Singapore – 2 December 2022: Emergency visits for stroke are elevated after a heatwave, according to research presented today at ESC Asia, a scientific congress organised by the European Society of Cardiology (ESC), the Asian Pacific Society of Cardiology (APSC), and the Asean Federation of Cardiology (AFC).1
“Climate change and global warming are worldwide problems and stroke is a leading cause of death,” said study author Dr. Ryohei Fujimoto of Tsuyama Central Hospital and Department of Epidemiology, Graduate School of Medicine, Dentistry and Pharmaceutical Sciences, Okayama University, Japan.2-4 “Our study indicates that older adults may be more susceptible to stroke after exposure to hot weather. Preventative measures such as insulated housing and air conditioning should be considered a public health priority to protect people from this debilitating and life-threatening disease.”

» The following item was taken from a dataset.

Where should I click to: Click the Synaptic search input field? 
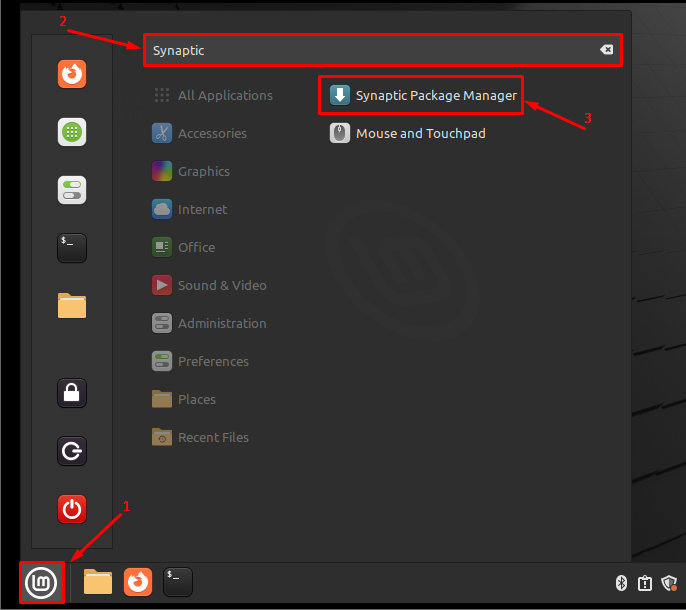370,50
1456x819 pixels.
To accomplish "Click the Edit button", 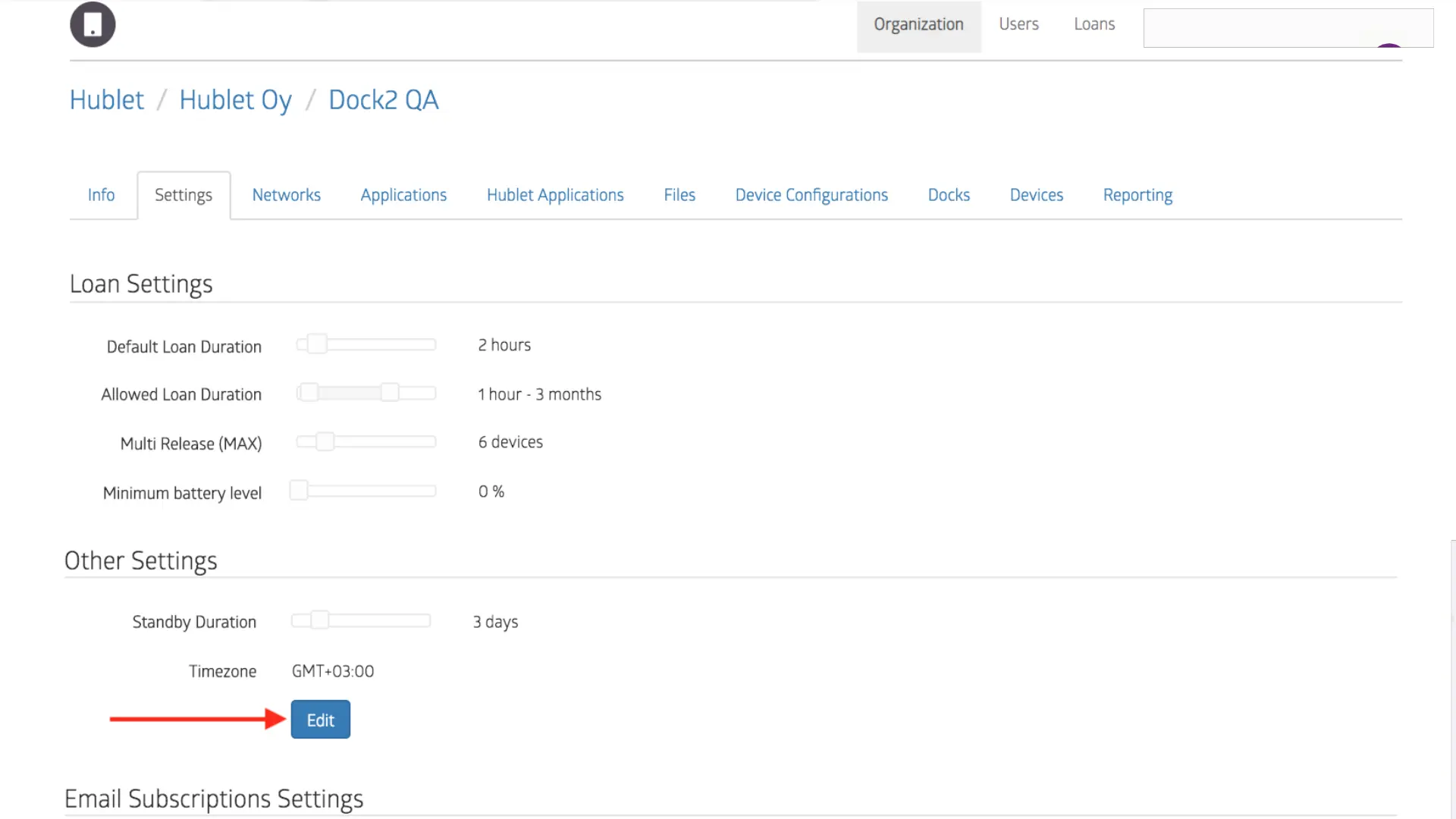I will [320, 720].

There is little information on the effects of high temperatures on the risk of stroke. This study examined the association between heat exposure and emergency visits for stroke in older adults. The study included 3,367 residents of Okayama, a city in Western Japan. Participants were aged 65 years or older and were transported to emergency hospitals between 2012 and 2019 for the onset of stroke during and several months after the rainy season.
The researchers obtained hourly data on outdoor temperature, relative humidity, barometric pressure, and the average atmospheric concentration of particulate matter less than 2.5 μm in diameter (PM2.5) from the Okayama weather station, which is managed by the Japan Meteorological Agency and the Okayama Prefectural Government.
The association between temperature and stroke was analysed during the rainy season, one month after, two months after, and three months after. A time-stratified case-crossover study design was used where for each participant, the researchers compared the temperature on the day of the week a stroke occurred (e.g. Monday) with the temperature on the same day of the week with no strokes (e.g. all remaining Mondays) within the same month. This avoided the potential confounding effects of individual characteristics, long-term time trends, seasonality, and day of the week.
The researchers found that the relationship between temperature and stroke was strongest one month after the rainy season. For each 1°C increase in temperature, there was a 35% greater risk of emergency visits for stroke after adjusting for relative humidity, barometric pressure, and PM2.5 concentration. When each type of stroke was analysed separately, each 1°C increase in temperature was associated with a 24% elevated likelihood of haemorrhagic stroke, 36% increased risk of ischaemic stroke, and 56% raised risk of transient ischaemic attack.
In a second analysis, the researchers evaluated whether there was a possible “effect modification” according to the rainy season. Effect modification means that the association between exposure (hot air temperature) and outcome (emergency visit for stroke) may be different depending on a third variable (during and after the rainy season). For this analysis, the reference period was the rainy season. Again, the relationship was strongest one month after the rainy season. Compared with the reference period, there was a 31% elevated likelihood of stroke for each 1°C rise in temperature.
Dr. Fujimoto explained: “The results of the second analysis suggest that environmental conditions immediately after the rainy season intensify the relationship between hot weather and stroke. In addition to high temperatures, this period is characterised by an increase in sunshine duration and less rain, which may explain the findings.”
He concluded: “Our study suggests that older adults should try to keep cool during hot spells, for example by staying indoors during peak temperatures. Public health systems can help by providing cool spaces for members of the public to escape the heat during the hottest months of the year.”